I’ve been thinking about the whole single-payer healthcare idea. which is kinda hard to do since there is a political and media blackout on the idea.
The argument against single-payer universal healthcare is that it will create a bureaucracy that will control medical coverage.
Hello!
Have these people ever dealt with an insurance company when a loved one is seriously ill? The health insurance companies are bureaucracies unto themselves. When I heard the nurses union on Democracy Now! talk about endorsing Single-payer universal healthcare because it would create a single standard for all medical care it hit me.

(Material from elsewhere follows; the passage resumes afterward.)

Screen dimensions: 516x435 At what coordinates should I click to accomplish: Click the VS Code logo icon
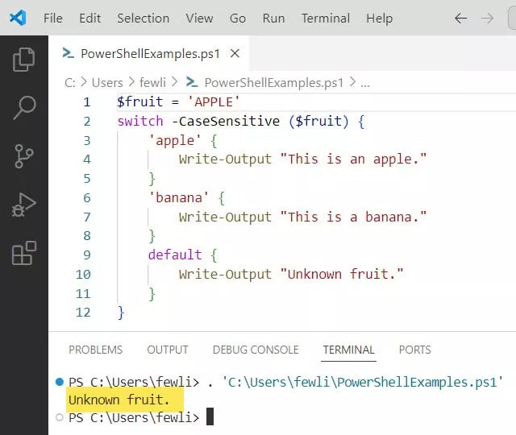[18, 18]
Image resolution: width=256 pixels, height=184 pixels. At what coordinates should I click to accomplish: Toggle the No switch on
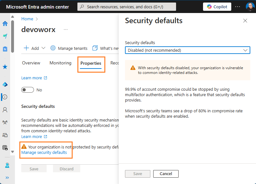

Doctors are trapped in not one, but hundreds of bureaucracies. Each health insurance company is its own little duchy through which a doctor must pass each time she wants to treat a patient. Each health insurance companies has its own set of form. Each health insurance company has its own set of payments. Each health insurance company has its own set of rules for treatment. Each health insurance company has its own set of rules for drugs. Doctors offices waste a great deal of time trying to figure out who will pay for what, and how to get it done. It’s time to . . .
Free the Doctors!
so they can go back to treating patient instead of spenidn their days paying tribute to healthcare insurance who take a 25% overhead and don’t provide anything in return. This insuance company gauging only puts us #1 in the one category of healthcare: Most expensive in the world. The US is ranked 37th in overall healthcare. We sit between Costa Rica and Slovena. For instance the C.I.A World Factbook lists the US as having the 44th lowest Infant Mortality rate. Between Guam and the Faro Islands. (Yes, that C.I.A.. Not exactly a Socialist organization.)
Filed under: activism, health, Healthcare, politics, US Politics
The argument against single-payer universal healthcare is that it will create a bureaucracy that will control medical coverage.
Sorry, that’s not “the argument” against nationalized health care. I recognize that this one’s easier for you to argue against, but there are others.